黑色素瘤的发生发展与多种信号通路密切相关，如基因突变、关键转录调节因子、表观遗传失调、肿瘤促进炎症通路等［4］，寻找与黑色素瘤发生发展相关的关键分子，对黑色素瘤的靶向治疗具有重要意义。肿瘤的发生发展是多种因素共同参与的过程，多以细胞周期紊乱和不规则为特征，CDC25C 作为重要的细胞周期调节蛋白，显著影响肿瘤的发生发展。CDC25C 在肝癌、胃癌、黑色素瘤等多种恶性肿瘤组织中，表达水平较正常组织升高［1］，提示CDC25C表达水平与肿瘤的发生有关。

线粒体是细胞物质代谢和能量代谢的主要场所，参与多种细胞内信号通路，在决定细胞存活和死亡方面发挥重要作用［5］。肿瘤细胞通过多种途径缓解应激反应，维持线粒体内的蛋白质动态平衡，从而延长生存时间。
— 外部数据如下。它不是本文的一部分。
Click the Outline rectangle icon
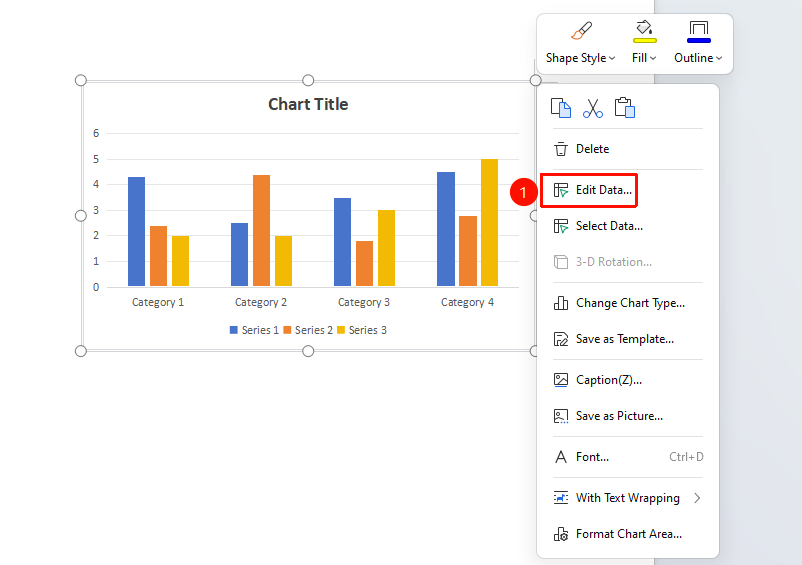 coord(699,32)
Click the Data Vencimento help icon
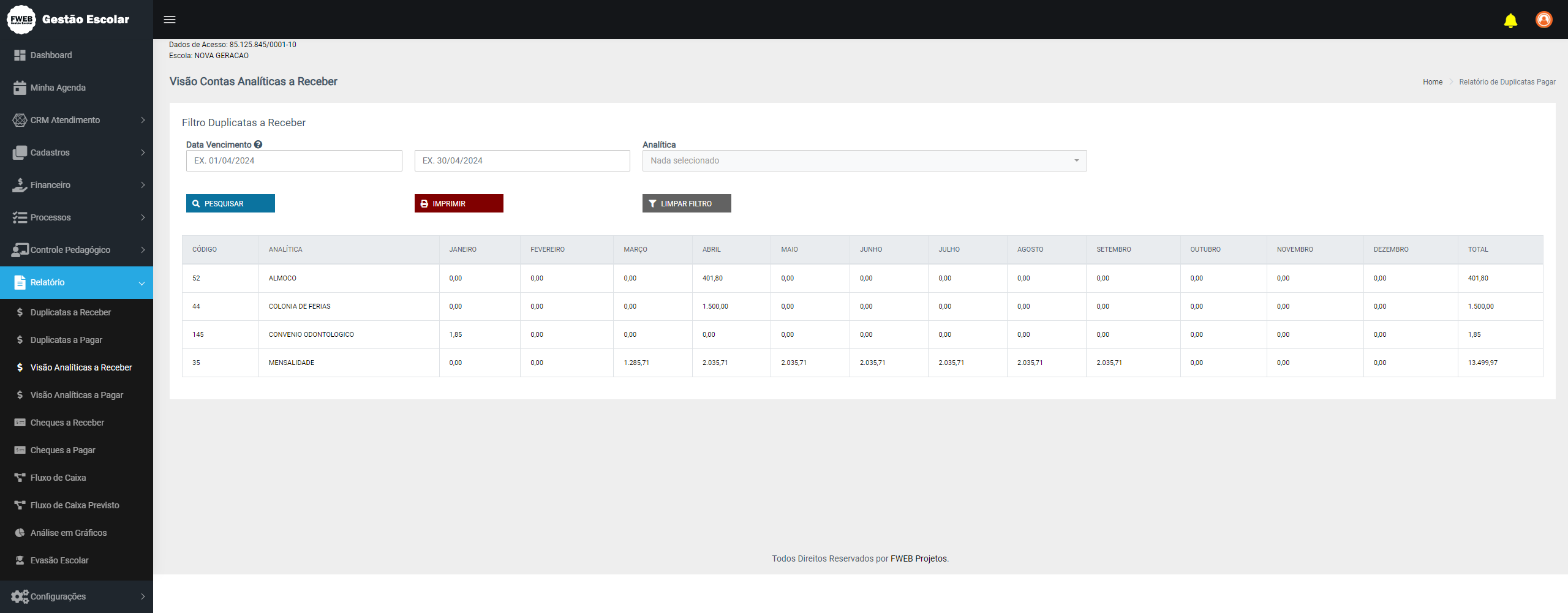The height and width of the screenshot is (613, 1568). click(258, 145)
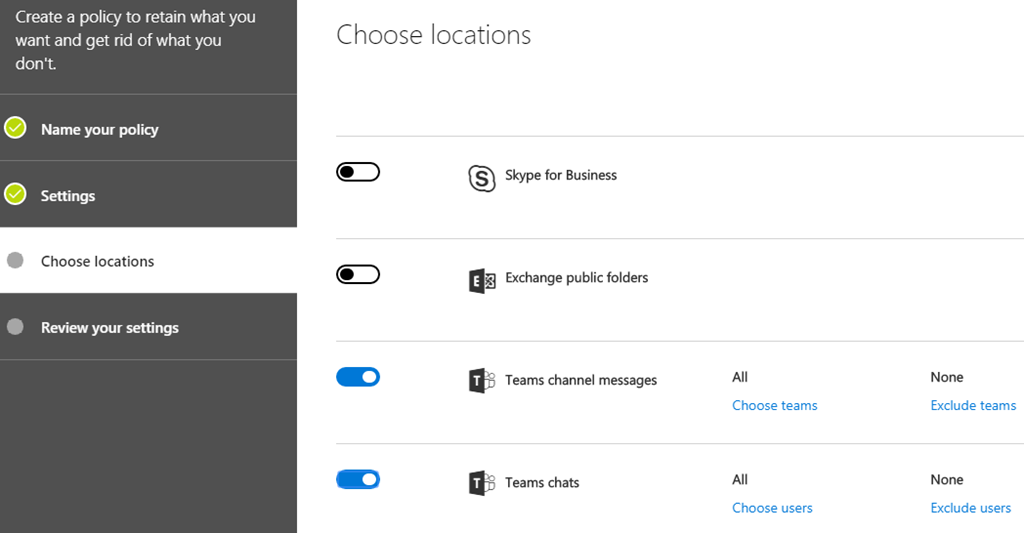Image resolution: width=1024 pixels, height=533 pixels.
Task: Switch off the Teams chats toggle
Action: (358, 480)
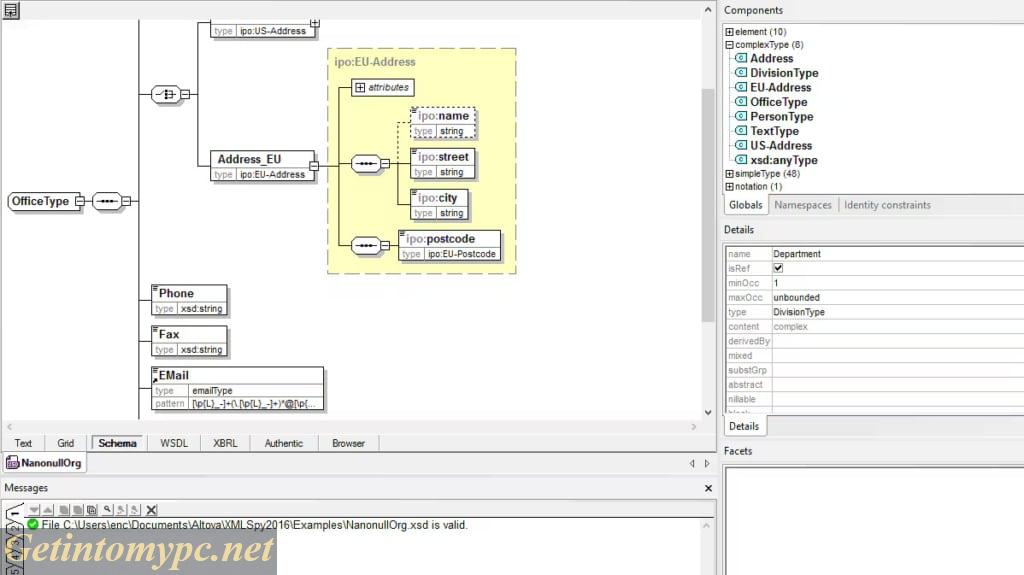Click the PersonType complexType icon

click(x=741, y=117)
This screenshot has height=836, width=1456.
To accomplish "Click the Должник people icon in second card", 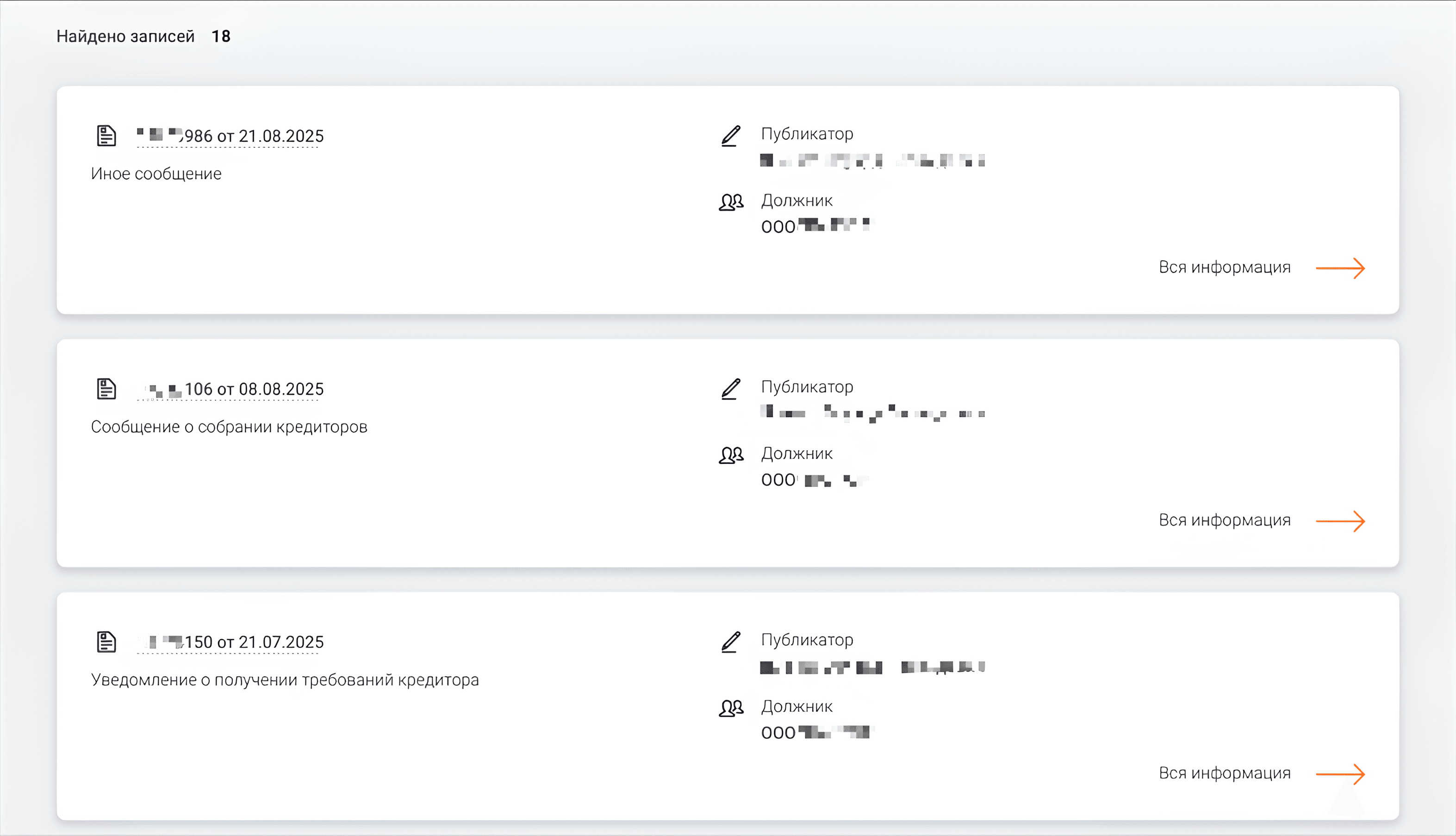I will (x=731, y=455).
内质网和线粒体之间存在复杂的动态变化的膜接触［6］，调节钙离子流动、脂质生物合成、线粒体DNA 合成和分裂等过程，介导细胞凋亡和细胞自噬信号传导［7］。研究表明，CDC25C表达下调可诱导肝癌细胞发生内质网应激反应［8］，当内质网应激时，Ca2+释放并进入线粒体，致使线粒体内钙超载［9］，增加线粒体内ROS 的产生，当线粒体内ROS生成过多时，可以引起线粒体内部的未折叠蛋白堆积，发生线粒体应激反应。正常情况下，Ca2+作为细胞内信使参与细胞内多种代谢活动，线粒体Ca2+稳态是维持重要代谢过程的基础，线粒体内Ca2+超载［10］和增多的线粒体ROS 共同诱导线粒体膜通透性增加，释放Caspase-3、Caspase-9等凋亡蛋白，最终引发细胞凋亡。线粒体内钙超载和活性氧的堆积会导致线粒体内未折叠蛋白的堆积，继而诱发线粒体应激反应。线粒体未折叠蛋白反应是线粒体功能的一个主要稳态机制［11］，当错误折叠的蛋白质在线粒体内积累时，线粒体未折叠蛋白反应被激活［12］，通过增加线粒体应激侣伴分子HSP60 帮助蛋白质正常折叠，通过增加线粒体蛋白质量控制蛋白酶ClpP、LONP1 表达来维持线粒体内的蛋白稳态［13］。ClpP和LONP1 是线粒体基质蛋白酶，二者协同作用，以减弱蛋白毒性应激并保护线粒体［14］，其抑制和过度激活均可引起呼吸链活性受损并导致肿瘤细胞死亡［15］。生物信息学分析显示，ClpP 的启动子区含有一个CHOP 的结构域，该位点对CHOP 在线粒体未折叠蛋白反应中的作用不可或缺，CHOP 是参与调控线粒体应激反应的上游关键分子［16］，其过表达可通过线粒体途径诱导细胞凋亡［17］。本研究通过慢病毒转染方式对小鼠黑色素瘤B16 细胞系进行CDC25C 基因沉默后，检测线粒体应激相关分子的表达，结果显示LONP1、ClpP 表达显著升高，说明下调CDC25C 表达诱导B16 细胞发生了线粒体应激反应以重建线粒体内蛋白质稳态。

当伴侣蛋白和蛋白水解酶的作用无法克服蛋白毒性应激水平时，线粒体将启动内在的细胞凋亡途径［18］。细胞启动凋亡时，线粒体内促凋亡因子细胞色素C 从线粒体间隙释放，在细胞质中活化前体Caspase-9，随后与Caspase-9结合裂解活化Caspase-3，最终导致细胞凋亡［19］。本研究结果显示，下调CDC25C表达后，B16细胞线粒体凋亡通路相关分子Caspase-3、Caspase-9 mRNA 和蛋白表达增加，表明CDC25C 表达下调诱导肿瘤细胞发生线粒体应激反应继而导致细胞凋亡。

综上所述，黑色素瘤细胞下调CDC25C 可能通过诱导细胞发生线粒体应激反应，从而引起线粒体途径的细胞凋亡。但细胞凋亡是多种因素共同作用的复杂结果，各种细胞器之间复杂的调控网络和细胞因子之间的调控关系起着重要作用。本实验仅探索了黑色素瘤细胞B16细胞基于线粒体途径凋亡调控的分子机制，对于黑色素瘤细胞凋亡是否存在其他凋亡通路调控尚需进一步研究。